What do you need to build a house? Most people might say wood, steel, cement, excavation equipment, and power tools. These things can make building a traditional home easier, but they certainly aren’t necessary. Just ask the designers at GA Collaborative, which recently built a three-bedroom home in Rwanda using nothing but dirt and a battery-powered hand drill.
Instead of the usual timber and insulation, the Masoro Village project utilized earthbag construction–an inexpensive method that replaces traditional materials with, you guessed it, bags of dirt. The simplicity of the method allows for eco-friendly construction with only local materials and unskilled labor.
The home is meant to be a prototype for a series of homes that GA Collaborative hopes to build for members of the women’s cooperative l’Association Dushyigikirane. With limited material availability and a tight budget, a complicated design was out of the question.
One thing the build site had in abundance, however, was dirt. Since pretty much anyone is instantly capable of filling a bag with dirt and stacking the filled bags like bricks, earthbag construction became the obvious choice.
“Assisting the designers on site were four students from the nascent architecture department at the Kigali Institute of Science & Technology (KIST), who also designed for the project a mutable piece of furniture (turning from a bed into a chair, then into a table),” reports Arch Daily.

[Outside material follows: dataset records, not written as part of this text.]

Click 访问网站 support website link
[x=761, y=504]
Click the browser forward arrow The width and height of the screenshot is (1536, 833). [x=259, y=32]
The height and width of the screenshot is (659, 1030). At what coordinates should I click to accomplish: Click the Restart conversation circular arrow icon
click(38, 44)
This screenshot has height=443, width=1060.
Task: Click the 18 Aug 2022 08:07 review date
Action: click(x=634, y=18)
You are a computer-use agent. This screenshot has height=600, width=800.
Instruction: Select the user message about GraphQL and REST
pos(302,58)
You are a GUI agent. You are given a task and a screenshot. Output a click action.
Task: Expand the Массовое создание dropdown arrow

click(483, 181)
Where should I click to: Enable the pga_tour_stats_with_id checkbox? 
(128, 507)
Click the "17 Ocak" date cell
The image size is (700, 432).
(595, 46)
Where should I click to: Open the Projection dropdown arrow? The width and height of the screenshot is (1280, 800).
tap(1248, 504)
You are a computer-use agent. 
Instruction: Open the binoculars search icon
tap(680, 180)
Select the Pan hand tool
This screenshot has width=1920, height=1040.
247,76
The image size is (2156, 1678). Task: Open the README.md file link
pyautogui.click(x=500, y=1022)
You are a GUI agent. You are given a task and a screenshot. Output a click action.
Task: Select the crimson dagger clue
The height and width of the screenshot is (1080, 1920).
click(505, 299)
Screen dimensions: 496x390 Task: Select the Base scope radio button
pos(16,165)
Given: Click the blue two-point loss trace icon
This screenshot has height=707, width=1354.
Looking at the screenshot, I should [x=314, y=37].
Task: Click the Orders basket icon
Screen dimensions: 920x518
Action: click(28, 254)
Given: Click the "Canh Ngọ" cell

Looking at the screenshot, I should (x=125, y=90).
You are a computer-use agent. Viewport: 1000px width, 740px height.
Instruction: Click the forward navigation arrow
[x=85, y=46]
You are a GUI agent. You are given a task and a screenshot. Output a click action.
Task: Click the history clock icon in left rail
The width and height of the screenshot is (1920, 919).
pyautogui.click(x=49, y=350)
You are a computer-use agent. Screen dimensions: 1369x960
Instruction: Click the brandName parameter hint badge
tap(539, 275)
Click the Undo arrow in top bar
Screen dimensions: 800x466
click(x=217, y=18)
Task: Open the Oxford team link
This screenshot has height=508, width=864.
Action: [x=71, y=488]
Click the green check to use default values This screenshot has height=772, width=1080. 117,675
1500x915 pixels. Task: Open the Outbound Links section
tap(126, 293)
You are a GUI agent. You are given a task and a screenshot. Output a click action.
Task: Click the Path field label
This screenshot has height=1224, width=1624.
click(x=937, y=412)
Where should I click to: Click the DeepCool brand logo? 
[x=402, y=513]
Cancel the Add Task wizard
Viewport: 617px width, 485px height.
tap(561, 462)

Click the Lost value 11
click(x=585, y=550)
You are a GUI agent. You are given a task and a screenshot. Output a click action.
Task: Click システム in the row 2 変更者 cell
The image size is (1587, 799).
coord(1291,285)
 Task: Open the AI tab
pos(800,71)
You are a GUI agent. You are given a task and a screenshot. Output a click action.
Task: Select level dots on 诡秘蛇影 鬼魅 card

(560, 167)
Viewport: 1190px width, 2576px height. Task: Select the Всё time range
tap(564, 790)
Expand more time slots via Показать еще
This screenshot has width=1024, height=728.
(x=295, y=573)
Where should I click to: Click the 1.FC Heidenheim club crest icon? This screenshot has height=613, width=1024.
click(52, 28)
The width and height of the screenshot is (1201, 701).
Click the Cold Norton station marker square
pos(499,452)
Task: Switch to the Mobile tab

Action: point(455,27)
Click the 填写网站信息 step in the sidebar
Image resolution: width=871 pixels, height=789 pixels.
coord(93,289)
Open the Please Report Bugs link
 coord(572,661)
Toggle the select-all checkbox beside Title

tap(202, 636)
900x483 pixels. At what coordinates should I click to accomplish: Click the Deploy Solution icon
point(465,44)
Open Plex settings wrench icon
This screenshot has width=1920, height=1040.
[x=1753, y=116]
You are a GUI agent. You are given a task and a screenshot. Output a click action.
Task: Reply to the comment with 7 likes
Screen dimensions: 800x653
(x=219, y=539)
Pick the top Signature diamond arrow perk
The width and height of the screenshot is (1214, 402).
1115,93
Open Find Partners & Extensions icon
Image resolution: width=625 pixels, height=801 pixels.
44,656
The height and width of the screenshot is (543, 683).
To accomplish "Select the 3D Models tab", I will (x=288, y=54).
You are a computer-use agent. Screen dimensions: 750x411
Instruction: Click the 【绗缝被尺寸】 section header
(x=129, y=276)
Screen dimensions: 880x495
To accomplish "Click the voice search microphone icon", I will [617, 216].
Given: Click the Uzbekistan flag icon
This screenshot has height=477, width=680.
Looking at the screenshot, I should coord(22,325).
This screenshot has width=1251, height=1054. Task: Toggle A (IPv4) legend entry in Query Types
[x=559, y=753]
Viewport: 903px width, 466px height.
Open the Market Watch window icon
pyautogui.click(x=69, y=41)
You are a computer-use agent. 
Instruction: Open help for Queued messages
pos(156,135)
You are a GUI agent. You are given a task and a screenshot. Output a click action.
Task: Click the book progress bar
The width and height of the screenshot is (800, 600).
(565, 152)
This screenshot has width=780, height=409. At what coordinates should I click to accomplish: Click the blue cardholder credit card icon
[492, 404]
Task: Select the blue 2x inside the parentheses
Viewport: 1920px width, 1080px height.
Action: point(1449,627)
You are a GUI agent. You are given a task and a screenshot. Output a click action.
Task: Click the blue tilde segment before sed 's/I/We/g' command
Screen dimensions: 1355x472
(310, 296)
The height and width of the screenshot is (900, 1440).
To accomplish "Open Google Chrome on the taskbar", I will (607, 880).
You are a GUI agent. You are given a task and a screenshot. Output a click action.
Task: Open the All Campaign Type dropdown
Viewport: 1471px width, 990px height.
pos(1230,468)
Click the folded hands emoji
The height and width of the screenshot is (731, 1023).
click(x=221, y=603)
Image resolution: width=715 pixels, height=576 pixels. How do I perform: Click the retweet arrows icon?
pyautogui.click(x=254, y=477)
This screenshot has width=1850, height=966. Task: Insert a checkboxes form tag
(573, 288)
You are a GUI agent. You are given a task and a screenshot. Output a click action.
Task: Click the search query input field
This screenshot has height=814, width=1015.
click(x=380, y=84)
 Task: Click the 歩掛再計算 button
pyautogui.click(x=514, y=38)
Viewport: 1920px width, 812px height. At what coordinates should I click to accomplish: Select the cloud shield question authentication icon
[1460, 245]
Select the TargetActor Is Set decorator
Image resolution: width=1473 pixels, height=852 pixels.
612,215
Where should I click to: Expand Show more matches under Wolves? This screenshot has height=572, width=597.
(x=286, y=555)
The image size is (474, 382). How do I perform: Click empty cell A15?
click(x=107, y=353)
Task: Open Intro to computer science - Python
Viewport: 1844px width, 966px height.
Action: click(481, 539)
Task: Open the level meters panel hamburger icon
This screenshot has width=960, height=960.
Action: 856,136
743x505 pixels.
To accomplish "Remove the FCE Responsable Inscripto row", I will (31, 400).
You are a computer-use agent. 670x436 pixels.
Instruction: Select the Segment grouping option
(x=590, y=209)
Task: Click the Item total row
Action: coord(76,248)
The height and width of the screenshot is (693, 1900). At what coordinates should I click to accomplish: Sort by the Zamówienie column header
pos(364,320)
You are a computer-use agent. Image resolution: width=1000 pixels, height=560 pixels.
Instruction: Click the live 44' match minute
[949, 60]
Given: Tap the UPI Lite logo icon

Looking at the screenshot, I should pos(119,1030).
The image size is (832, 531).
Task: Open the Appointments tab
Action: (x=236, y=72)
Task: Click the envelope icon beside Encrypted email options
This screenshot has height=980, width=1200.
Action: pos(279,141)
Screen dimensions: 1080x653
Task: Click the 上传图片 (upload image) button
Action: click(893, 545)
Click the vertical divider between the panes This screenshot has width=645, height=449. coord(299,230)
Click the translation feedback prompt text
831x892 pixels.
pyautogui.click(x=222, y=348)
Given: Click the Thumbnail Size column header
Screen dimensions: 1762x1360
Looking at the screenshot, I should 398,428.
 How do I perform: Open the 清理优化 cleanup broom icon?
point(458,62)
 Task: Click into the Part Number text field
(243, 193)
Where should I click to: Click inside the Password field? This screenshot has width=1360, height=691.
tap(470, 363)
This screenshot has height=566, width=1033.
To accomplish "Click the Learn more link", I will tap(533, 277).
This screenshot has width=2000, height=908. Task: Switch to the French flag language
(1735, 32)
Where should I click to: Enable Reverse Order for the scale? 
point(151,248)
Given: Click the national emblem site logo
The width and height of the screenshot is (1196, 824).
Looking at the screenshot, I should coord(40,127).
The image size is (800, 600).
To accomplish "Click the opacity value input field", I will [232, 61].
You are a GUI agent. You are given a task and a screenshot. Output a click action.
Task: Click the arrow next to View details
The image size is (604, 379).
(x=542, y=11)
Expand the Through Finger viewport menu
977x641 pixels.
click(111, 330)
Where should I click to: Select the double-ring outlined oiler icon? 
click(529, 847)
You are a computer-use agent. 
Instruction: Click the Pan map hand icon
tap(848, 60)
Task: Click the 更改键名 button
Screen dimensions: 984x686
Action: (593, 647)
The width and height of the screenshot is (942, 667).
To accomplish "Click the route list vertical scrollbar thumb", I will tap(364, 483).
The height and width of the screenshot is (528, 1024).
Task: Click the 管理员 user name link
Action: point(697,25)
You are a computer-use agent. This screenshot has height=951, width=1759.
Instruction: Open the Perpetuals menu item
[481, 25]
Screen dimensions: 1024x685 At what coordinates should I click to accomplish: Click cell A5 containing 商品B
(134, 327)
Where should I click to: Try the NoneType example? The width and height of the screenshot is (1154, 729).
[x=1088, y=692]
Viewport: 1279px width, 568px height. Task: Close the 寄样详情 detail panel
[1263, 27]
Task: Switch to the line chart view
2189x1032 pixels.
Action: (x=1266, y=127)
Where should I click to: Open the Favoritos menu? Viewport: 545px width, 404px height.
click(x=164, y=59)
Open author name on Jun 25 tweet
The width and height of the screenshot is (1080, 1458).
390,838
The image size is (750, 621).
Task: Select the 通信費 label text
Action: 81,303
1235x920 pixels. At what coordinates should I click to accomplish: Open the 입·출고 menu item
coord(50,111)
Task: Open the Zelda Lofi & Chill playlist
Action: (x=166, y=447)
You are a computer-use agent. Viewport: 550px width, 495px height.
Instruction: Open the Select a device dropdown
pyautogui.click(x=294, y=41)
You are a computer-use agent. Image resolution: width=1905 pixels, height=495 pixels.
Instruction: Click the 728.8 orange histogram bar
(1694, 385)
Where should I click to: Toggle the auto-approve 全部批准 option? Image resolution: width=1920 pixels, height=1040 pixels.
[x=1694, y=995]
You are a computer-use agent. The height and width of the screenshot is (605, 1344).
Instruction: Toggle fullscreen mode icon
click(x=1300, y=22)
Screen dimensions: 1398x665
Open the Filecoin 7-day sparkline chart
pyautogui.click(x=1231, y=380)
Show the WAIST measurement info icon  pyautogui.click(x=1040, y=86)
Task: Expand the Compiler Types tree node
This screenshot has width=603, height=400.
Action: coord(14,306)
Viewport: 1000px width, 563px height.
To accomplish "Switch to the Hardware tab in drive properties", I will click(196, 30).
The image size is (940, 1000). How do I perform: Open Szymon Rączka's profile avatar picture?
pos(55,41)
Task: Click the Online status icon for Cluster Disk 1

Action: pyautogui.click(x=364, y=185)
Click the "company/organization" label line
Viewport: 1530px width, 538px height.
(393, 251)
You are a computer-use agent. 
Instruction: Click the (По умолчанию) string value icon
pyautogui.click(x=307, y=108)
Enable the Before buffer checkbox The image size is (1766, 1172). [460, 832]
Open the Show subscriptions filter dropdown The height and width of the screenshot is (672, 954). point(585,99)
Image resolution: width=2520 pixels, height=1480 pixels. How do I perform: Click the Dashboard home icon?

“To counteract earthbag construction’s tendency to create insular, bunker-like compartments, the designers opened up the front of the house with a long public/private veranda that serves as a covered, open-air entry and circulation space among rooms,” continues the article. It was completed with a steel roofing structure, but for future projects with more lenient timelines, the group hopes to utilize cheaper timber building materials.